My youngest son chimes in, "Yeah, everybody knows you can't run on a fly until after the ball is caught."
My 11-year-old middle son, Kian, is in tears. "The whole team was yelling at me. Everybody stop yelling at me. Mom, make them stop yelling at me!"
In the rough and tumble world of boy's play, Kian is definitely "not in the game." My oldest and youngest sons can wile away whole afternoons playing Wiffle ball or tossing a football in the backyard, and they know that all they have to do is peg the ball a few times at Kian before he'll quit and walk away.
Kian walks away a lot. Over the years, I've been concerned enough to spy on him during recess at school. While the other kids are playing off the wall or dodge ball in the schoolyard, Kian is digging with sticks, playing with nobody and doing nothing at all.
As he has grown, it has become obvious even to me that Kian is different. He notices subtleties that my other kids don't – the "dancing" of the sunlight across the kitchen table on a winter morning, the scent of freshly laundered sheets, a repositioned picture in the living room.

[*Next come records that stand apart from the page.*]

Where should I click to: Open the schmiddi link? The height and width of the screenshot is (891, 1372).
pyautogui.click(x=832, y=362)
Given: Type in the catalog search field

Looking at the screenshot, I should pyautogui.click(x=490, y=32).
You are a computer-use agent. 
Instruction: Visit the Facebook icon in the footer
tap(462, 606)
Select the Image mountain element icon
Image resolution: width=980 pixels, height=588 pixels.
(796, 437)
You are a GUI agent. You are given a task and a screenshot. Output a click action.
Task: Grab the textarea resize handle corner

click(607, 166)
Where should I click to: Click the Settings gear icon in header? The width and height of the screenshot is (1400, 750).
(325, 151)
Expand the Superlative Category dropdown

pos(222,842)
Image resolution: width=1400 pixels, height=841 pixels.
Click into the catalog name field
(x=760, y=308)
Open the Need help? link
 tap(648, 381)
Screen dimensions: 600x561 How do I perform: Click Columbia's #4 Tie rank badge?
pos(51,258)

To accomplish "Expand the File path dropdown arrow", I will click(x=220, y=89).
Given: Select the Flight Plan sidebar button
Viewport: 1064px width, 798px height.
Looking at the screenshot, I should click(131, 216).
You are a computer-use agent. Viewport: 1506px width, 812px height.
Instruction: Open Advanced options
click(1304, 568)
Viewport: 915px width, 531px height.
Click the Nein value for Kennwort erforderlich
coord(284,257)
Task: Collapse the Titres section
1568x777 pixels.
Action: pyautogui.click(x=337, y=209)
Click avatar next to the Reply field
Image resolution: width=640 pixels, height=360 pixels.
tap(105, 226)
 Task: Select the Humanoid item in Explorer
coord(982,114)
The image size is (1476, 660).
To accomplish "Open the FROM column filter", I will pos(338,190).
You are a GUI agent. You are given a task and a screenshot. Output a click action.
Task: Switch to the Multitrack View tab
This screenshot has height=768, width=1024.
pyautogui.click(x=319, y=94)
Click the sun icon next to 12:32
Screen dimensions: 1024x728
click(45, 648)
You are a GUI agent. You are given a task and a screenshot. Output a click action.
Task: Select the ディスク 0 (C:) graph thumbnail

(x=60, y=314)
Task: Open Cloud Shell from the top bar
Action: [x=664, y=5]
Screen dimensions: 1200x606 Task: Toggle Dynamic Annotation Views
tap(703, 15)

Then there's that nurturing quality about him. Kian patiently taught his 6-year-old sister how to ride her bike. He's a champion catcher and caregiver of small creatures – bugs and butterflies, frogs and turtles. And he isn't afraid to express his feelings. At bedtime he tells my husband and me, "Goodnight, Mom. Goodnight, Dad. I love you both." And as I shut the door to his room, I wonder, "Why do we stereotype boys, especially our school-age sons?" Emotional closeness really is a wonderful trait.